17I find, on a balance of probabilities, that the applicant has not established that there is corroborating or contemporaneous evidence suggesting the applicant’s pain developed into chronic pain with a functional impairment warranting removal from the MIG.
Psychological condition; Specific (Isolated) Phobia (Driving/Passenger).
18The applicant further submits that he should be removed from the MIG on the grounds of a psychological condition. To establish his claim, he relies on the s. 25 report of Dr. Konstantinos Papazoglou, psychologist, dated October 17, 2021, who diagnosed the applicant with F40.2 Specified (Isolated) Phobia (Driving/Passenger) under the ICD-10.
19The respondent argues that the s.25 psychological report by Dr. Papazoglou should be given no weight because it does not address the MIG. Further, there is a single ICD-10 diagnosis and no DSM diagnosis. It further argues that a s.44 assessment by Dr. Arnold H. Rubenstein, psychologist, opines the applicant does not meet the criteria for any DSM diagnosis and has not been rebutted, that there is no corroborating evidence of a psychological condition arising from the accident, Dr. Papazoglou did not indicate any review of medical records and the assessment is based on self-reporting by the applicant.
20In the context of removal from the MIG, the respondent did not establish a foundation for disregarding a diagnosis on the basis of it being made under the ICD-10, when OCF forms such as the Disability Certificate specifically request ICD-10 codes for accident-related injuries and sequalae.

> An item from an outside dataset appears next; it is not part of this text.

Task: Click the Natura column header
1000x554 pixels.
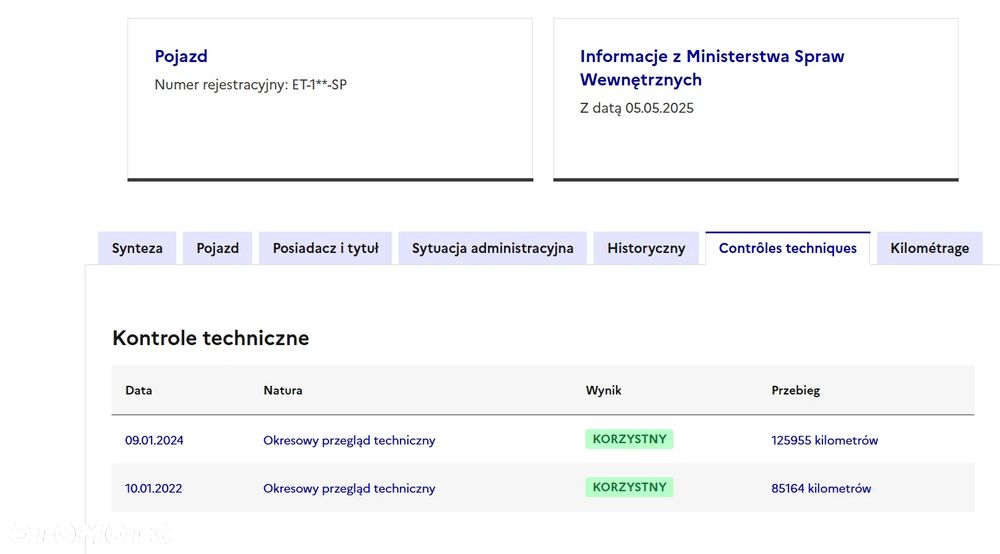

21I find that the applicant’s position that his self-reported severe anxiety when it comes to driving at night, driving in snow, driving in rain, highway driving, driving in heavy traffic, driving in the location of the accident, driving on pleasure trips, and being the passenger, is not supported by any contemporaneous or corroborating medical evidence. The applicant has not referred to any psychological complaints to the family doctor post-accident and the Disability Certificate does not suggest any psychological injury or sequalae. Dr. Papazoglou’s report does not address whether the applicant’s psychological condition is associated sequalae of a minor injury or outside the definition of a minor injury under the Schedule. I note that the Superintendent’s Guideline No. 01/14, Minor Injury Guideline includes consideration of “supportive interventions such as advice/education to deal with accident-related psycho-social issues, such as but not limited to: distress; difficulties coping with the effects of his/her injury; driving problem/stress.”
22For the reasons above, on a balance of probabilities, I find that the applicant has not established a psychological condition that warrants removal from the MIG. Accordingly, I find that the applicant’s injuries are predominantly a minor injury as defined by the Schedule.

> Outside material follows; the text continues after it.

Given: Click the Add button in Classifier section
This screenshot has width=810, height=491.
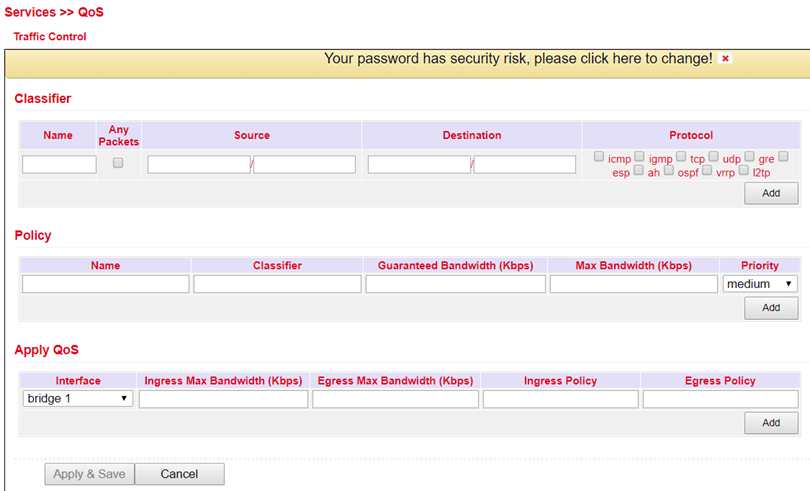Looking at the screenshot, I should tap(771, 193).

23Since the applicant is subject to the MIG, analysis of whether the treatment plans in dispute are reasonable and necessary is not warranted.
Interest
24Interest applies on the payment of any overdue benefits pursuant to s. 51 of the Schedule. The applicant is not entitled to interest because there are no overdue benefits.
ORDER
25For the reasons above, I make the following orders:
i. The applicant’s injuries are predominantly minor as defined in s. 3 of the Schedule and therefore subject to treatment within the $3,500.00 MIG limit.
ii. Since the applicant is subject to the MIG, analysis of whether the treatment plans in dispute are reasonable and necessary is not warranted.
iii. The applicant is not entitled to interest.